Corría el año 1975. Por aquel entonces, un jovencísimo Steven Spielberg decidía amargarnos las vacaciones playeras para siempre y marcaba el inicio de la era de los blockbusters. Tiburón resultaba un exitazo sin precedentes. Había nacido un clásico del cine que, como no podía ser de otro modo, se intentaría exprimir hasta la saciedad.
¡Abran paso, porque aquí llega nuestra película “buemala” favorita! Después de la legendaria primera entrega de Tiburón, las sucesivas secuelas irían perdiendo calidad progresivamente. Todas y cada una de ellas era más olvidable que la anterior, pero lo que no imaginábamos es que fuésemos a encontrarnos con una película tan gloriosa en la cuarta entrega.
Ellen Brody aún vive en el pueblo isleño de Amity, pero sus hijos Sean y Michael ya no trabajan en el Sea World, y su marido hace tiempo que murió de un ataque al corazón provocado por su miedo a los escualos. Sean, que es policía, una noche de Navidad tiene que acudir a una llamada para desenredar un tronco de una boya y es devorado por un gran tiburón blanco. Su madre piensa que se trata de una venganza contra su familia, por lo que su hijo Michael decide llevársela con su mujer y su hija lejos de Amity.

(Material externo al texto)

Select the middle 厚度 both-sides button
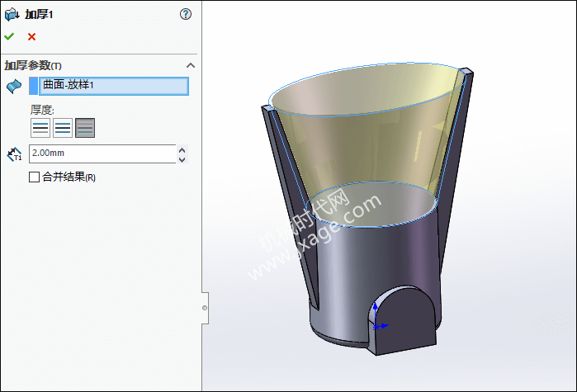[x=63, y=127]
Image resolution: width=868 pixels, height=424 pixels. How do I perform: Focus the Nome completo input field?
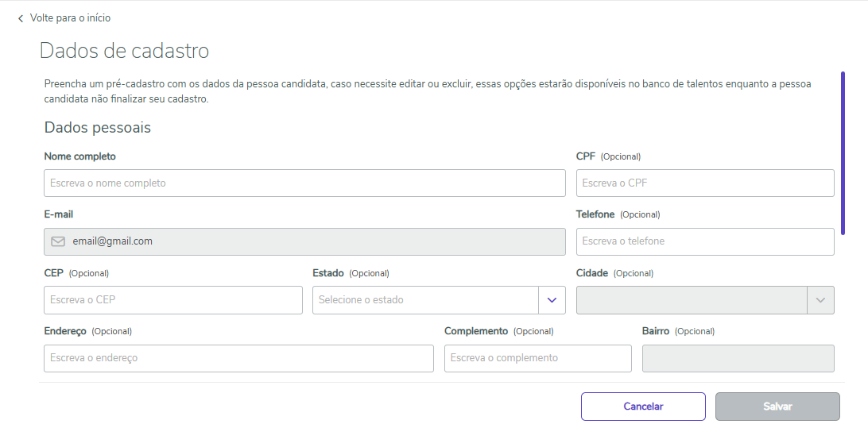point(304,183)
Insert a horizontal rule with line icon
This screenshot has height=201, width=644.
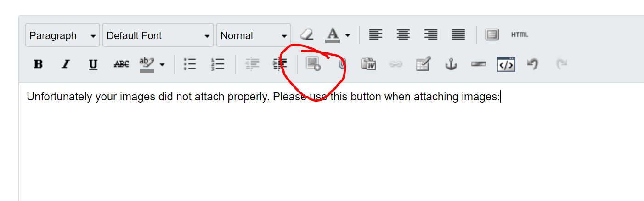click(478, 64)
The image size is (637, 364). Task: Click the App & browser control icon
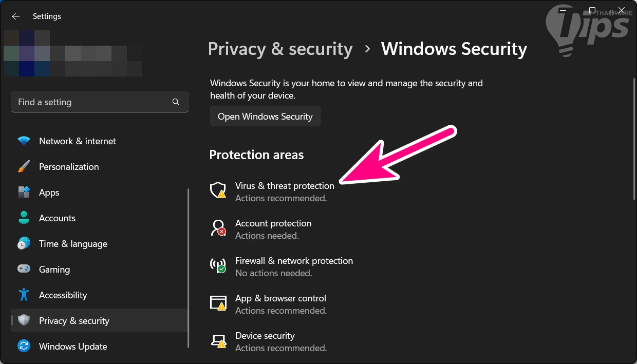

Efectivamente, estamos ante una película… ¡En la que un tiburón blanco busca vengar a sus familiares fallecidos en las anteriores películas! Así es, queridos amigos. el calibre de la amenaza parece bastante pobre, ya que no acercarse al mar parece suficiente como para estar a salvo. Sin embargo, nuestros protagonistas deciden mudarse a un lugar con buenas playas. Por si no fuese suficiente con un tiburón vengativo, resulta que sale Michael Caine. Simplemente brillante.